Lessons From the Making of the Massachusetts Solar Compromise Bill

How the solar industry and utilities can work together on net energy metering

The Massachusetts legislature could serve as an example of how to resolve the net energy metering policy debate between the solar industry and utilities -- if the continuing debate over the bill can be brought to a mutually amenable conclusion.

Recently introduced bill H.4185 was a compromise brokered by the Massachusetts Department of Energy Resources between the Solar Energy Industries Association, the New England Clean Energy Council, National Grid, and Northeast Utilities.

It makes five changes to existing solar policies:

  1. Net metering would be unaltered, but its cap would be eliminated.
  2. Virtual net metering customers would be reimbursed at a lower rate to cover their use of the distribution system.
  3. The solar renewable energy credit incentive system would be replaced by a performance-based, declining tariff incentive.
  4. All utility customers would be subject to a minimum bill.
  5. Governor Deval Patrick’s aspirational 1,600-megawatt installed solar capacity target would become legally binding.

 

Not everyone is convinced, however.

“Four points in the bill must be amended before the Solar Energy Business Association of New England will endorse it,” President Tom Thompson wrote to Massachusetts legislators, citing the following issues:

  1. The distribution portion of the credit should not be eliminated for virtually net metered systems, as that would “limit access to solar.”
  2. The minimum bill is not the right solution for addressing fair compensation to the distribution companies, as it does not address solar's benefits, and leaving its determination to regulators “creates deep uncertainty in the solar market.”  
  3. Solar system sizing should not be limited by arbitrary guidelines. The legislation institutes “a load matching requirement…that could have a chilling effect on energy efficiency, demand response, and other load reduction measures” and could “drive the solar market toward smaller projects.”
  4. A pathway to participation should be provided for customers within municipally owned utility territories. 

“It is fair for the Solar Energy Business Association of New England to be concerned,” responded Dan Berwick, Borrego Solar business development VP and Solar Energy Industries Association of Massachusetts Chair. “There are positives and negatives, but on balance this moves us in a positive direction.”

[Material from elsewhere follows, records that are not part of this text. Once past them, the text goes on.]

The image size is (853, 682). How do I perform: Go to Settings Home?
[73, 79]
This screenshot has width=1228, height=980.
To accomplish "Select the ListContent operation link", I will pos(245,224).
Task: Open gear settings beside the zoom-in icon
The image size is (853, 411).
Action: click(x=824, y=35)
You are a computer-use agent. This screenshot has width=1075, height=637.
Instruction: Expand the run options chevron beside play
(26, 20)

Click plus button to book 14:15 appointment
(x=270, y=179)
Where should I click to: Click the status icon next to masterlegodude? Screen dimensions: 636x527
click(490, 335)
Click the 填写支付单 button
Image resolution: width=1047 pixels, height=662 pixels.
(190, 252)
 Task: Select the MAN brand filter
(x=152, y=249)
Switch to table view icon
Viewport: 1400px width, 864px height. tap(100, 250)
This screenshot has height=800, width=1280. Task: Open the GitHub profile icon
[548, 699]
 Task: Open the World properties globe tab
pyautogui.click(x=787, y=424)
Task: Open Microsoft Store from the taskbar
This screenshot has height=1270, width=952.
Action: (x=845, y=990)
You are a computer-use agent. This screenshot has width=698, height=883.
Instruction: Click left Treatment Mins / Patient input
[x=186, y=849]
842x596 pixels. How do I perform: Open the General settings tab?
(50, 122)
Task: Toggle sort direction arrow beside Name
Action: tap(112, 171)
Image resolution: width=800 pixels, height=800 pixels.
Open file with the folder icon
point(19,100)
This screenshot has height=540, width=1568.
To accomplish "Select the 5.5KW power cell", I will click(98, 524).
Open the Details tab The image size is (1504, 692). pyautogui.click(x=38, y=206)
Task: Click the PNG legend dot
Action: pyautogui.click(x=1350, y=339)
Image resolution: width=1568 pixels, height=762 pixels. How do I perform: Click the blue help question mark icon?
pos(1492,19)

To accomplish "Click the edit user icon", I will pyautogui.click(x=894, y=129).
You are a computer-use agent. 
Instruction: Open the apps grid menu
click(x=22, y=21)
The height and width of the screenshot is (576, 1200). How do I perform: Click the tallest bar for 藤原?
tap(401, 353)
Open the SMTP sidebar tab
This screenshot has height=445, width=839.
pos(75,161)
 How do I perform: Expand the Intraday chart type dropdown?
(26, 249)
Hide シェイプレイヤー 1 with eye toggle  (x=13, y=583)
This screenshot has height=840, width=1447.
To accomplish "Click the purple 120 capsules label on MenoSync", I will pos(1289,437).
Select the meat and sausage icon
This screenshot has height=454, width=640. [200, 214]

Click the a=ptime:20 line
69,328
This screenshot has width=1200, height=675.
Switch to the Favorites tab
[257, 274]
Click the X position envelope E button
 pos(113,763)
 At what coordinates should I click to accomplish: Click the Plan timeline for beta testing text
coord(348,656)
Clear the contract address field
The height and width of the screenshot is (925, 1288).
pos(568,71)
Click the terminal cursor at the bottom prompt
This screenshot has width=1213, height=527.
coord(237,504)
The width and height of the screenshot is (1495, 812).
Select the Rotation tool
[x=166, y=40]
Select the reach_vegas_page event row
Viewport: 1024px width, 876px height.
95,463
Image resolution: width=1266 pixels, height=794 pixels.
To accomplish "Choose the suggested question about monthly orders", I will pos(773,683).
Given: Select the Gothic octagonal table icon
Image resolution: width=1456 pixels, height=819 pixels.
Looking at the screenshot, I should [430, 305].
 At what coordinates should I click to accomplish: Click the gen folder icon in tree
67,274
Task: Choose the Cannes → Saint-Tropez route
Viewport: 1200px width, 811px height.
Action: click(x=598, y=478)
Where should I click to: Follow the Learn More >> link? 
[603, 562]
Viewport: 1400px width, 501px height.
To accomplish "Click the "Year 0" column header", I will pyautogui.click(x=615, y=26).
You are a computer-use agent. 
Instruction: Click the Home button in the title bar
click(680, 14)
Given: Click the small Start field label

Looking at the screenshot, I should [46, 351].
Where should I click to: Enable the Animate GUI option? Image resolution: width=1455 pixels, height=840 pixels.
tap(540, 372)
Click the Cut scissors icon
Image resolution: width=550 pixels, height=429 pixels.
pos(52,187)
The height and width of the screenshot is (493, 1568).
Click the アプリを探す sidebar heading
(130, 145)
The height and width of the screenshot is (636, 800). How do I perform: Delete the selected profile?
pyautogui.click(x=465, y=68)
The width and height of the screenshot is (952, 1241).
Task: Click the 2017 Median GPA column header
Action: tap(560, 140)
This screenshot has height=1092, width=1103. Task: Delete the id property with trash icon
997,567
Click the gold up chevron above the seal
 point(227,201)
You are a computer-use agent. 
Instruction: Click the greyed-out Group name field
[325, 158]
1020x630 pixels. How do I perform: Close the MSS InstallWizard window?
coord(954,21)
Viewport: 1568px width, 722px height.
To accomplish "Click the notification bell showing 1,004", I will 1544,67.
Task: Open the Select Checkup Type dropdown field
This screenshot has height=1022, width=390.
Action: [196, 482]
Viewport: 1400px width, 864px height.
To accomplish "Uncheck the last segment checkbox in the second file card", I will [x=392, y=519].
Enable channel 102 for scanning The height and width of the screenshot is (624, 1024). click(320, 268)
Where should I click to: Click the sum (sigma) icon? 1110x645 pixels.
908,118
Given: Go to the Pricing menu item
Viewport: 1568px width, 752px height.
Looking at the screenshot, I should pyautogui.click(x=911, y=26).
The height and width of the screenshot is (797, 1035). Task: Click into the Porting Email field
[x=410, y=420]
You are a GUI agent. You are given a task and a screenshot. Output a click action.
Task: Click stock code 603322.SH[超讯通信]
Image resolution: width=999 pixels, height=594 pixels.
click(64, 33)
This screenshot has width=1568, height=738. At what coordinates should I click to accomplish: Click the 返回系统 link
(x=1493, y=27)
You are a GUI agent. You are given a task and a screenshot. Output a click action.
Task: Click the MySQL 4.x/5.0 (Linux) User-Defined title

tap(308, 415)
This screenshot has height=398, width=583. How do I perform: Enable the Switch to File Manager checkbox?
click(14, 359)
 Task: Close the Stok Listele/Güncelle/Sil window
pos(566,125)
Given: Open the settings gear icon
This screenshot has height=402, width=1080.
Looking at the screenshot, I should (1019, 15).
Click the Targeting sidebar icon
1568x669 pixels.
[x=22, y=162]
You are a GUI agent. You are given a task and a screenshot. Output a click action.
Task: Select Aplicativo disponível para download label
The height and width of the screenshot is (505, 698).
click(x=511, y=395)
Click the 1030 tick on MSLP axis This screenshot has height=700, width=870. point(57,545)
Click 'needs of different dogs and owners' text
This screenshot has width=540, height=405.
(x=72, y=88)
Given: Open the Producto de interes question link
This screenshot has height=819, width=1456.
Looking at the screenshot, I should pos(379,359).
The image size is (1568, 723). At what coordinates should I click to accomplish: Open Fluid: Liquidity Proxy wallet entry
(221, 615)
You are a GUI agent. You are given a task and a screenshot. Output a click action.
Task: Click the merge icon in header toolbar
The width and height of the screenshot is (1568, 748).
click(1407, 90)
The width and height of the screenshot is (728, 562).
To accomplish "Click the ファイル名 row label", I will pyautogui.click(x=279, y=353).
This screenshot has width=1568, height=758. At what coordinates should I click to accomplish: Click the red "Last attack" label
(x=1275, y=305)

“For the first couple of weeks, it was an argument over principles,” Berwick said. “Then [Department of Energy Resources Commissioner Mark Sylvia] stepped in and said, ‘You now have a pretty clear understanding of each other’s objectives. Let’s find solutions everyone can live with.’ That was the key moment. Mark made us realize that if we tried to find the correct cost-benefit calculation, we weren’t setting ourselves up for success. Instead we needed to try to understand the relative importance of the issues to each other.”

Some solar installers also think it will create problems.

“The renewables representatives realized the importance of getting to uncapped net metering, predictable incentives, and keeping both kinds of net metering, and were willing to stay at the table to get them,” Sylvia said. “The utilities representatives recognized the minimum bill was what they needed, the reduced virtual net metering reimbursement was acceptable, and making the 1,600-megawatt target statutory was important.”

“The bill recognizes that the intent of net metering is to encourage customers to install their own generation to meet their own energy needs,” explained Janet Gail Besser, New England Clean Energy Council Policy and Government Affairs VP, in response to SEBANE. Given that intent, she added, requiring them to size their systems to their needs is not “arbitrary.”

“The big ask from the utilities was that net metering customers, and especially virtual net metering customers, pay something for the costs they impose on the distribution system,” Berwick said. “We didn’t try to resolve that question. It just became clear that was essential to the utilities.” The virtual net metering remuneration reduction...to $0.04 per kilowatt-hour, or about 20 percent to 30 percent, along with the minimum bill, are, Berwick added, “a tolerable price to pay for uncapping net metering, establishing the 1,600-megawatt goal in statute, and reforming the incentive program.”

The minimum bill will be set in a public rate review proceeding and all stakeholders will be able to participate, Besser noted. “Decades of precedent show that Department of Public Utilities rate decisions have to be just, reasonable and non-discriminatory, and that rates can’t change dramatically from year to year.

Berwick said. “The solar industry is maturing and we are going to have to learn that a walk or a base hit is good. This is not a home run, but it is a solid base hit.”

“Once everything is on the table, including the bigger vision, let the parties talk,” Sylvia advised. “And be willing to set things aside instead of debating without a resolution. The whole is important, not single issues. Sometimes a compromise emerges. Sometimes, by talking, the parties become familiar enough with each other’s perspectives to formulate alternatives.”

The bill has been "reported favorably by committee and referred to the committee on House Ways and Means."

“I don’t know how long this compromise will last,” Berwick said. “It does not put to rest the cost-benefit question. But, for the moment, instead of all the uncertainties that would involve, we have a compromise everyone can live with.”